Horner syndrome (Horner’s syndrome or oculosympathetic paresis) results from an interruption of the sympathetic nerve supply to the eye and is characterized by the classic triad of miosis (ie, constricted pupil), partial ptosis, and loss of hemifacial sweating (ie, anhidrosis), as well as enophthalmos (sinking of the eyeball into the bony cavity that protects the eye). The term Horner syndrome is commonly used in English-speaking countries, whereas the term Bernard-Horner syndrome is common in France. Von Passow syndrome is an association of Horner syndrome with iris heterochromia (heterochromia iridis). [1, 2]

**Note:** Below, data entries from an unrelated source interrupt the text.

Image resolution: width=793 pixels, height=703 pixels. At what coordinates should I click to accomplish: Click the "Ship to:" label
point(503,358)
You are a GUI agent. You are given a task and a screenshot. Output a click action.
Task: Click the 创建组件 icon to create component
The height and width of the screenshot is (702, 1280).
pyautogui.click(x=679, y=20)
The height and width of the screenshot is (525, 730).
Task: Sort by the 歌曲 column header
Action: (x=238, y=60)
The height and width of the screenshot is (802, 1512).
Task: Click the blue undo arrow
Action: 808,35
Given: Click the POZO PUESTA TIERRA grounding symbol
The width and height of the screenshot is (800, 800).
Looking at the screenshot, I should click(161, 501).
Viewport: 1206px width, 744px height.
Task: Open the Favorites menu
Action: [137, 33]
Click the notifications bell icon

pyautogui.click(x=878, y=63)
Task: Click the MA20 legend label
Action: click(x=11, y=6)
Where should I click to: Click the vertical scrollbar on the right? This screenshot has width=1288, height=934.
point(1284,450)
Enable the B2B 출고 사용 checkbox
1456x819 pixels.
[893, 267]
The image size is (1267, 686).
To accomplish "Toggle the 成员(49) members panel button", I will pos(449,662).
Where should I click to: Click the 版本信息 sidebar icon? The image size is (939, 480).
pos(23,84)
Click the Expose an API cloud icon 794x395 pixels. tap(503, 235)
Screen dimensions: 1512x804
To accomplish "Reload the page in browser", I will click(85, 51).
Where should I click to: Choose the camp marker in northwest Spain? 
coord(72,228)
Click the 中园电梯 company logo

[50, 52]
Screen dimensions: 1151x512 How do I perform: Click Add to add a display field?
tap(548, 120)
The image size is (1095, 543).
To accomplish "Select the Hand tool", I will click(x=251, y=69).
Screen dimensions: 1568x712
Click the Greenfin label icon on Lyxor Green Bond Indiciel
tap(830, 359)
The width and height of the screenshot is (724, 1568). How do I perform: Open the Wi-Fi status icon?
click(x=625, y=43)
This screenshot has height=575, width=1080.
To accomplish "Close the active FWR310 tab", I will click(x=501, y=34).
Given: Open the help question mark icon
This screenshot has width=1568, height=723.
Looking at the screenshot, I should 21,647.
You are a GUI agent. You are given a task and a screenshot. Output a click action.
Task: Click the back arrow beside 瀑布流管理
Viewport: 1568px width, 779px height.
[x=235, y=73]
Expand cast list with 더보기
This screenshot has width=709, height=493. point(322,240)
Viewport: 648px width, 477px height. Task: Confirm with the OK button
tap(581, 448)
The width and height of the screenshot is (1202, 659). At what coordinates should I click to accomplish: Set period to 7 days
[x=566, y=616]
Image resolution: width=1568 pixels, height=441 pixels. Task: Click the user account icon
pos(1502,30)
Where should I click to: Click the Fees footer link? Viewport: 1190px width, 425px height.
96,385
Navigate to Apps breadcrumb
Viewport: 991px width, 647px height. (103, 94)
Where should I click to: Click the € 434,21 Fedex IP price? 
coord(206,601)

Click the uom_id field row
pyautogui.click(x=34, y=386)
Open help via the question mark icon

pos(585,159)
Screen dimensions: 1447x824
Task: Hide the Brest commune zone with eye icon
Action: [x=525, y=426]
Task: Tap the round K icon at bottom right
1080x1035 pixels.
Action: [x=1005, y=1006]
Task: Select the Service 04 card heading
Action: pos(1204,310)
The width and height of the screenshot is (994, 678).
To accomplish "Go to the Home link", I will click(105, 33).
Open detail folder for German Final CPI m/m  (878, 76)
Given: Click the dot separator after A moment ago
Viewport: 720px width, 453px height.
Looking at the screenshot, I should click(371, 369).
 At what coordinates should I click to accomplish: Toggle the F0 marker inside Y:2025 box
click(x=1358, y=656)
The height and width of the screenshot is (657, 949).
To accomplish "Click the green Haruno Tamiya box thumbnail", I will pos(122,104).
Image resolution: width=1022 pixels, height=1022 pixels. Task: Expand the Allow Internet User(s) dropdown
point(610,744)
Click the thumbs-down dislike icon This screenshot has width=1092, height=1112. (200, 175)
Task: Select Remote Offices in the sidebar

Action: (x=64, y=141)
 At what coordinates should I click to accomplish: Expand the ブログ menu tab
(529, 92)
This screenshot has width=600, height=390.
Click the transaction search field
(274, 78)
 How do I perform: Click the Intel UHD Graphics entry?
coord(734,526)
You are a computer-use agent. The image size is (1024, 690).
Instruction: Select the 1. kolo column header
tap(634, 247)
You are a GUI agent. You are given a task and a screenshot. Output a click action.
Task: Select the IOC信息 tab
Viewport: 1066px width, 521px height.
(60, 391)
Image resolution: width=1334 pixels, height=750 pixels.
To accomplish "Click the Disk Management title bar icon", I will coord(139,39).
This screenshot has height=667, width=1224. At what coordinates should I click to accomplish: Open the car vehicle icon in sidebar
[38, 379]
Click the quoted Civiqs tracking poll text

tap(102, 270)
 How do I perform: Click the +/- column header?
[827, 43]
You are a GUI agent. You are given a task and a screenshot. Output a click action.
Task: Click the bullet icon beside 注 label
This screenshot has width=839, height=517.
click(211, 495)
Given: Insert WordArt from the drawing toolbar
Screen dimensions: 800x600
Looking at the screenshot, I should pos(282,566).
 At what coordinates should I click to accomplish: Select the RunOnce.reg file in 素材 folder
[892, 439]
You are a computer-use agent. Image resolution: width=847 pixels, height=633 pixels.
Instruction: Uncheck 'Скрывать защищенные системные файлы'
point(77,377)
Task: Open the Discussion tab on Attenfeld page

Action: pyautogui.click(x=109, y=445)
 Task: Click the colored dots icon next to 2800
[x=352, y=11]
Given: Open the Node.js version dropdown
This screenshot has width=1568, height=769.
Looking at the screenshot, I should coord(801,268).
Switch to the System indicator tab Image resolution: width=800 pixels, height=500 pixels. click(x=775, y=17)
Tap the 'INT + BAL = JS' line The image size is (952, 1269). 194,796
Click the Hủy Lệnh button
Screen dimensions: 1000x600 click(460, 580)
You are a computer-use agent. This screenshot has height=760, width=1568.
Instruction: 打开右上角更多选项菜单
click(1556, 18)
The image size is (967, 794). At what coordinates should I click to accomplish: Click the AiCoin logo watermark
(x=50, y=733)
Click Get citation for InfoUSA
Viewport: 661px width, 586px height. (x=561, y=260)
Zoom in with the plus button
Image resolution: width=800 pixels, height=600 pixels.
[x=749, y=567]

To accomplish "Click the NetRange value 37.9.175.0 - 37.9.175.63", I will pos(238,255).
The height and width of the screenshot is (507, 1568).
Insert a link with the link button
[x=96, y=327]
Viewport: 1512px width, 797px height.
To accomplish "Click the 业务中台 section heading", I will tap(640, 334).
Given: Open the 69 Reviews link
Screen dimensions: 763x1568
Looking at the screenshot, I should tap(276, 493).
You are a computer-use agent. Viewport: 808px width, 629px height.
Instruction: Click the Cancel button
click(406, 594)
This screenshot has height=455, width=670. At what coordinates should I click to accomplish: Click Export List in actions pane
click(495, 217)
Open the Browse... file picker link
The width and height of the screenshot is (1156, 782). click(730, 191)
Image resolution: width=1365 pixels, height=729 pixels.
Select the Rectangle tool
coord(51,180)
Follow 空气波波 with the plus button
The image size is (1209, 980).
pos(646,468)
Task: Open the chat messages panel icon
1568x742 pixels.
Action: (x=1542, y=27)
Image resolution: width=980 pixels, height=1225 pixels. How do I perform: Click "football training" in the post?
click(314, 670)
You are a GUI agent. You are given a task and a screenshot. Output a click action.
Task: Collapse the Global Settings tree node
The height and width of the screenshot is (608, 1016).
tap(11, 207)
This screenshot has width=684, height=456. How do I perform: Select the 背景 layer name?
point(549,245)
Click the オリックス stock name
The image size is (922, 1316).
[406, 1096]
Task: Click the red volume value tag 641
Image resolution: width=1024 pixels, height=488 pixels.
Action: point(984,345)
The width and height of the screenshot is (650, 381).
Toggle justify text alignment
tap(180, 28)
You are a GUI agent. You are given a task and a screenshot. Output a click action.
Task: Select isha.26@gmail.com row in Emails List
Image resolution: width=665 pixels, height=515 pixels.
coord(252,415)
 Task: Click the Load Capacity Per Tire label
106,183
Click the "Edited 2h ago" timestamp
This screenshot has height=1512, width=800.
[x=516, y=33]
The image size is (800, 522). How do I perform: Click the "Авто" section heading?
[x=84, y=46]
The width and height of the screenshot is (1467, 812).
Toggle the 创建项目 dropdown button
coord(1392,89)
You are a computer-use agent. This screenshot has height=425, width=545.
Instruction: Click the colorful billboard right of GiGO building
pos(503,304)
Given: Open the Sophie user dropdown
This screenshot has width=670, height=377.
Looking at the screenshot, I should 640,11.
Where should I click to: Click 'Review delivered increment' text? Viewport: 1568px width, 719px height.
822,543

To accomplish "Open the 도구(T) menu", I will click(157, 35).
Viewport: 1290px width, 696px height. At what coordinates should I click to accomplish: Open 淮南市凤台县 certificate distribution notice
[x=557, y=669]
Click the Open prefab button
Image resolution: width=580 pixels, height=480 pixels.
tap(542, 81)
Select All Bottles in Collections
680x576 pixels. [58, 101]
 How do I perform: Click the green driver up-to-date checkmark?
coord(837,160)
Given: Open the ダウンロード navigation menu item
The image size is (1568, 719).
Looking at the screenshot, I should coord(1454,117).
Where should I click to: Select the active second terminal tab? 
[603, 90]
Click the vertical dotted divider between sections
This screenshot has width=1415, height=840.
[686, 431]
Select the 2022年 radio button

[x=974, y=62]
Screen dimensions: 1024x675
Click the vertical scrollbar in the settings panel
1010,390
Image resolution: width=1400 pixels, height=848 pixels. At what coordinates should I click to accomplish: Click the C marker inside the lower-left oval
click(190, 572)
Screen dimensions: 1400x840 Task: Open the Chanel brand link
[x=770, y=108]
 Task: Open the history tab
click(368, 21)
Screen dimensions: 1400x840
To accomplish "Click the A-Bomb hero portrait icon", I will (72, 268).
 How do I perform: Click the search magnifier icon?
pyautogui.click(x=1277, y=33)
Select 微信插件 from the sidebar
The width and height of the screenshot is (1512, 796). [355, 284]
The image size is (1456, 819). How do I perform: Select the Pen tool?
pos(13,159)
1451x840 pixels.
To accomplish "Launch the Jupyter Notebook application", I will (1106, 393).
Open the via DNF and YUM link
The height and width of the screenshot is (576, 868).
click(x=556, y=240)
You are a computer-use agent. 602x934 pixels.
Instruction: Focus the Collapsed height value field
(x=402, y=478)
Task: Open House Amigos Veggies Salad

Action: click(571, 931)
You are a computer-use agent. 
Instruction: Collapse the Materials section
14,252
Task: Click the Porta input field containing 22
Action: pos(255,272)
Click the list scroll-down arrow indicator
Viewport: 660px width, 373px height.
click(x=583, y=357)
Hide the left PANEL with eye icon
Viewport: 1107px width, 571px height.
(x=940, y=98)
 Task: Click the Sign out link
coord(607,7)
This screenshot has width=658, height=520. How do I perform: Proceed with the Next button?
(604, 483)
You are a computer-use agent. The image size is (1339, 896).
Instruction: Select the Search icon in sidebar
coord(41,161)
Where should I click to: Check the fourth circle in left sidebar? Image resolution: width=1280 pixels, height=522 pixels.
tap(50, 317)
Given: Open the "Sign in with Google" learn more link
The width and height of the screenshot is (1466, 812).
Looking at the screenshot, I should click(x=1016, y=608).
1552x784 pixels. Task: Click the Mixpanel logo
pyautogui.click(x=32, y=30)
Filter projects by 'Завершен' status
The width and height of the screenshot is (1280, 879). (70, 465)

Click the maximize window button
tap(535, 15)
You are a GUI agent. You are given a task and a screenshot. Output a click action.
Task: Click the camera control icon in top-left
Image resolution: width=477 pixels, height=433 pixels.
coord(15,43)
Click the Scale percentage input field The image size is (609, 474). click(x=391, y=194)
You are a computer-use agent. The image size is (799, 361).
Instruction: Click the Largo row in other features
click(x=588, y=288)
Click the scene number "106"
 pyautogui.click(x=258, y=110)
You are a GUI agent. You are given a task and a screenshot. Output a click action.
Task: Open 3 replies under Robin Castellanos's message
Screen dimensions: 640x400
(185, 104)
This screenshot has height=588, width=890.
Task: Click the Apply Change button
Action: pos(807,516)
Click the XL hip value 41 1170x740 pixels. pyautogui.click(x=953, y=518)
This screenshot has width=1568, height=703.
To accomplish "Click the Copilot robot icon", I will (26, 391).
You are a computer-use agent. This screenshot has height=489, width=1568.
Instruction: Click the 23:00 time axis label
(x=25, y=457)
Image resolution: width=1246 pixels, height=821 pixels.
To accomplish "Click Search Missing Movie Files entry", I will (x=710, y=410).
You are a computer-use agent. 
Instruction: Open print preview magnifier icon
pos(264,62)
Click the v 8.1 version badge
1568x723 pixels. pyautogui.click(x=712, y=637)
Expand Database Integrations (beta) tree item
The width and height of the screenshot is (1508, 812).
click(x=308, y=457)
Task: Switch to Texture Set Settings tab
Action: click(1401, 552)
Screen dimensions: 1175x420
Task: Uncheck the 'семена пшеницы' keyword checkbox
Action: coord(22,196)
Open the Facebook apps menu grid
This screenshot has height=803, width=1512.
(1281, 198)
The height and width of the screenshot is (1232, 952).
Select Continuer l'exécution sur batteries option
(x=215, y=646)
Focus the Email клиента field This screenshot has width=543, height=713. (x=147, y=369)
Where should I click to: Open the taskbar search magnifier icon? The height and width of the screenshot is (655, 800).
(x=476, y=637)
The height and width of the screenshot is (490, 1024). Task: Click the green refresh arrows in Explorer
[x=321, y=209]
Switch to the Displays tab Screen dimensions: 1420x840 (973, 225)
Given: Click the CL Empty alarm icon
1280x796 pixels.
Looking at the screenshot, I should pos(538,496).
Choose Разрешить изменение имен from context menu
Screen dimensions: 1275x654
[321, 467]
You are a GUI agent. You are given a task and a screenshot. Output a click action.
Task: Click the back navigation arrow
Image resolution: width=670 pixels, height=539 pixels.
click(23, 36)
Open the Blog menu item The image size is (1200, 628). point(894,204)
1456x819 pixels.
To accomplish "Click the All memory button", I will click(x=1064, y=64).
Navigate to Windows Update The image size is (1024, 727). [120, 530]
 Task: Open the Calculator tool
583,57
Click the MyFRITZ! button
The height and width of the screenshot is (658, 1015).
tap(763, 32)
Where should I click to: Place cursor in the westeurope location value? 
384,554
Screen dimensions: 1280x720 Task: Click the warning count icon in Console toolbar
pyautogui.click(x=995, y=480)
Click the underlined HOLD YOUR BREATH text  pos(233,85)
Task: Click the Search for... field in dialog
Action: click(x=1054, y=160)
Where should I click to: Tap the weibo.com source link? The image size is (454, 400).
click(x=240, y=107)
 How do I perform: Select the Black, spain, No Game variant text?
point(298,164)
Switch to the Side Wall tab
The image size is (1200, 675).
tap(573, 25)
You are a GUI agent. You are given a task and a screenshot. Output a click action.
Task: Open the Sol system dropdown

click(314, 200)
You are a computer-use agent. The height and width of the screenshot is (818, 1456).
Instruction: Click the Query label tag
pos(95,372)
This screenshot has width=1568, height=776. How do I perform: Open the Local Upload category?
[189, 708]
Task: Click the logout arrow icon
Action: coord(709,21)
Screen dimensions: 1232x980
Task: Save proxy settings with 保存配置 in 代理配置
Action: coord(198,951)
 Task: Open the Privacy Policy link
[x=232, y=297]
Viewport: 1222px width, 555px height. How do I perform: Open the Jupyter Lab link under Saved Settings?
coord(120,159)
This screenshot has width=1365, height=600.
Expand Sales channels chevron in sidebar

Causes of Horner syndrome include the following:

  • Lesion of the primary neuron

  • Brainstem stroke or tumor or syrinx of the preganglionic neuron – In one study, 33% of patients with brainstem lesions demonstrated Horner syndrome [3]

  • Trauma to the brachial plexus

  • Tumors (eg, Pancoast) or infection of the lung apex

  • Lesion of the postganglionic neuron

  • Dissecting carotid aneurysm – In one study, 44% (65/146) of patients with internal extracranial carotid artery dissections had painful Horner syndrome, which remained isolated in half the cases (32/65) [4]

  • Carotid artery ischemia

  • Middle cranial fossa neoplasm

  • Internal Jugular Vein Catheterization [5]

  • Obstetric neuraxial blockade [6]

Horner syndrome is uncommon. No age, sexual, or racial predilections are known to exist. The prognosis and the complications to be expected depend on the underlying cause of the syndrome, as does treatment.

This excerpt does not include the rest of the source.